Records from a data collection -
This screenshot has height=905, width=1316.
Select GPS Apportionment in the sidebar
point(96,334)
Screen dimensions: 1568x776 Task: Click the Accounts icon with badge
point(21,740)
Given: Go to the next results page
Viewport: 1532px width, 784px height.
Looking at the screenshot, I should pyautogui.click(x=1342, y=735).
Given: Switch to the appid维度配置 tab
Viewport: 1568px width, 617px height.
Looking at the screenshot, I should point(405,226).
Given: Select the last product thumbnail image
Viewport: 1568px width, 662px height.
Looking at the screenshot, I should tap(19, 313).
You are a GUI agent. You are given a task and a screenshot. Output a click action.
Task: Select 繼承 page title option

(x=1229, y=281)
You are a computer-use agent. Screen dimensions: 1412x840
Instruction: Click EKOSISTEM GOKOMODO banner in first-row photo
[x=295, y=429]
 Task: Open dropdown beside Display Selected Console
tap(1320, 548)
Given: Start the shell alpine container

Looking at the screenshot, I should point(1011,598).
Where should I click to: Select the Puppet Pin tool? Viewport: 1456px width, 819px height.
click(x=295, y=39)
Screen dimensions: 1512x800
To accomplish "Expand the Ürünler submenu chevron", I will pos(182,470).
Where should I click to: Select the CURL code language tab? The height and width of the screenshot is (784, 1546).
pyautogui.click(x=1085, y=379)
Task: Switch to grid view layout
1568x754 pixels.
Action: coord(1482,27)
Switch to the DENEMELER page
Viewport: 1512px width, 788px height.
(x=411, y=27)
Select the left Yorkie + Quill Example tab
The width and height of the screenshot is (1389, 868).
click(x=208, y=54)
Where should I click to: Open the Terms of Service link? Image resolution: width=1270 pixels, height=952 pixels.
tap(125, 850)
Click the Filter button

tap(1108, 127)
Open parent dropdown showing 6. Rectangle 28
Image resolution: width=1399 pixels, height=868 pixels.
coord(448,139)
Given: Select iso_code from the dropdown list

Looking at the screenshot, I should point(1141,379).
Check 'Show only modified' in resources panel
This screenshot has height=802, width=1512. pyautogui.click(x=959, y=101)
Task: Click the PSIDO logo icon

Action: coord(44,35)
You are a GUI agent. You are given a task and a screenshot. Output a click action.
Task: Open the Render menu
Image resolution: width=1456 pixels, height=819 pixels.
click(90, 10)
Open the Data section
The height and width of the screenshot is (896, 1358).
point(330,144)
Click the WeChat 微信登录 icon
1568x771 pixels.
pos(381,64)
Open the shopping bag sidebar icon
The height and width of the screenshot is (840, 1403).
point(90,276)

Brief -
All entries should be given again precisely as they appear above.

Your response -
This screenshot has height=905, width=1316.
Select GPS Apportionment in the sidebar
point(96,334)
Screen dimensions: 1568x776 Task: Click the Accounts icon with badge
point(21,740)
Given: Go to the next results page
Viewport: 1532px width, 784px height.
Looking at the screenshot, I should pyautogui.click(x=1342, y=735).
Given: Switch to the appid维度配置 tab
Viewport: 1568px width, 617px height.
Looking at the screenshot, I should point(405,226).
Given: Select the last product thumbnail image
Viewport: 1568px width, 662px height.
Looking at the screenshot, I should tap(19, 313).
You are a GUI agent. You are given a task and a screenshot. Output a click action.
Task: Select 繼承 page title option

(x=1229, y=281)
You are a computer-use agent. Screen dimensions: 1412x840
Instruction: Click EKOSISTEM GOKOMODO banner in first-row photo
[x=295, y=429]
 Task: Open dropdown beside Display Selected Console
tap(1320, 548)
Given: Start the shell alpine container

Looking at the screenshot, I should point(1011,598).
Where should I click to: Select the Puppet Pin tool? Viewport: 1456px width, 819px height.
click(x=295, y=39)
Screen dimensions: 1512x800
To accomplish "Expand the Ürünler submenu chevron", I will pos(182,470).
Where should I click to: Select the CURL code language tab? The height and width of the screenshot is (784, 1546).
pyautogui.click(x=1085, y=379)
Task: Switch to grid view layout
1568x754 pixels.
Action: coord(1482,27)
Switch to the DENEMELER page
Viewport: 1512px width, 788px height.
(x=411, y=27)
Select the left Yorkie + Quill Example tab
The width and height of the screenshot is (1389, 868).
click(x=208, y=54)
Where should I click to: Open the Terms of Service link? Image resolution: width=1270 pixels, height=952 pixels.
tap(125, 850)
Click the Filter button

tap(1108, 127)
Open parent dropdown showing 6. Rectangle 28
Image resolution: width=1399 pixels, height=868 pixels.
coord(448,139)
Given: Select iso_code from the dropdown list

Looking at the screenshot, I should point(1141,379).
Check 'Show only modified' in resources panel
This screenshot has height=802, width=1512. pyautogui.click(x=959, y=101)
Task: Click the PSIDO logo icon

Action: coord(44,35)
You are a GUI agent. You are given a task and a screenshot. Output a click action.
Task: Open the Render menu
Image resolution: width=1456 pixels, height=819 pixels.
click(90, 10)
Open the Data section
The height and width of the screenshot is (896, 1358).
point(330,144)
Click the WeChat 微信登录 icon
1568x771 pixels.
pos(381,64)
Open the shopping bag sidebar icon
The height and width of the screenshot is (840, 1403).
point(90,276)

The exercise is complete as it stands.